Ao fundo, havia a casa do cavalo com uma manjedoura, onde o meu avô guardava o cavalo branco, que ele utilizava e montava diariamente para ir o monte. Na casa do cavalo, o meu avô mandou fazer uma retrete, que caso estranho  tinha uma tábua a toda a largura da casa de banho, com dois buracos ao lado um do outro, como se fosse possível duas pessoas estarem no mesmo momento sentadas a "fazer as suas necessidades" e a falarem calmamente como se estivessem sentadas num banco de jardim, sempre me intrigou aquela retrete com "duas sanitas". Os excrementos e o xixi caiam para o chiqueiro, e eram tapados com palha,  onde coabitavam um ou dois porcos a engordar para a matança do início do ano. 

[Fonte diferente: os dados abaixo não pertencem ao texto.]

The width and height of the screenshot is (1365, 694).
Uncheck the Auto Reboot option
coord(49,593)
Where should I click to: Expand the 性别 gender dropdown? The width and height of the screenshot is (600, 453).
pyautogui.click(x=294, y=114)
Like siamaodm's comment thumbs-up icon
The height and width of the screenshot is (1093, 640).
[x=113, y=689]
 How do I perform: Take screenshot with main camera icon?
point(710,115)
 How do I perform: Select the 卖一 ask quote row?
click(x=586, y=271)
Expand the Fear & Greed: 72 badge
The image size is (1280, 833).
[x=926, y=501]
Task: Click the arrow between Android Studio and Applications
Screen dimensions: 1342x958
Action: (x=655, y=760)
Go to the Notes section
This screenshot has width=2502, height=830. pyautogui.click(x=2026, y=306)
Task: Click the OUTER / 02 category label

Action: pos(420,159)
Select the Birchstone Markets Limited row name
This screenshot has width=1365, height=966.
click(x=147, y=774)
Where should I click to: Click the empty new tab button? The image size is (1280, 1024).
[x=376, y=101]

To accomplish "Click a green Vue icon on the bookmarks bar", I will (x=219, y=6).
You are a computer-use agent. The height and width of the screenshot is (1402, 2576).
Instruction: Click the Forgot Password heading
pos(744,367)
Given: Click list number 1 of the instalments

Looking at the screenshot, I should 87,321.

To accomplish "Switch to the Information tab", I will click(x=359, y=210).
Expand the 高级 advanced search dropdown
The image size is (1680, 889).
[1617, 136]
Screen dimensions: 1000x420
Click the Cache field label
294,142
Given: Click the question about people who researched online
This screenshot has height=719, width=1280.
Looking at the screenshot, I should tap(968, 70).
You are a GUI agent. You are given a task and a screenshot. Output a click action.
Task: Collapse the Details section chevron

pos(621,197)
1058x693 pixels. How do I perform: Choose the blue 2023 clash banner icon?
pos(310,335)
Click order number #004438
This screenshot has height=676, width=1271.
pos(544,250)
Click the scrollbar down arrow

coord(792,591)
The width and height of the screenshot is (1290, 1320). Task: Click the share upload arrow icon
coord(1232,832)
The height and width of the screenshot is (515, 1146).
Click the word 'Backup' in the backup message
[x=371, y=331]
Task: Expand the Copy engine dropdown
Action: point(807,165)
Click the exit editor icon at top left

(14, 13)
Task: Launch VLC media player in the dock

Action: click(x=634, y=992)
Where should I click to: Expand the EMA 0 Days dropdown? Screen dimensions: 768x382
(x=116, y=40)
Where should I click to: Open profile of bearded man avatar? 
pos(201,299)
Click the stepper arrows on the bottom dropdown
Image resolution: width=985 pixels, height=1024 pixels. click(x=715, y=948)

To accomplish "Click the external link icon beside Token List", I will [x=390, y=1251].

O galinheiro estava no quintal da casa de meus pais. A minha avó Idalina tinha aí as galinhas, os galos e os galarispos, e ia a todo o momento dar-lhes de comer. Numa tigela de fogo de barro, já velha fazia a travia para as galinhas com as cascas das hortaliças cortadinhas em bocadinhos miúdinhos, com que fez a sopa, com as cascas das melancias e dos melões, misturadas com farelos e água. os animais deliciavam-se com este manjar! Nós gostávamos imenso de ir ao galinheiro buscar os ovos acabados de pôr,
A casa dos meus avós sempre teve uma certa magia para mim. Era pequena, não havia rebuliço nem movimento como na casa de meus pais, e quando eu ali chegava a minha avó e o meu avô estavam sempre calmamente a fazer qualquer tarefa, mas de uma maneira tranquila e feliz. Eu sempre me senti ali muito bem. Logo pela manhã, eu ia a casa da minha avó tomar o pequeno almoço. Na mesa baixinha junto do lume, onde uma chocolateira de barro mantinha água fervente todo o tempo. A minha avó colocava numa tigela um pouco de farinha Predilecta ou torrada, uma casquinha de limão, punha-se açucar amarelo e sempre a mexer ia deitando aos poucos a água a ferver, e eu deliciava-me com aquele caldo, feito instantaneamente, que  eu acompanhava com uma grande fatia de pão fresco da padaria do meu tio António Perninhas  e um grande bocado de rodela de queijo de Niza, outras vezes o pão era barrado com mel, das colmeias do monte, ou com marmelada feita pela minha avó com os marmelos do monte.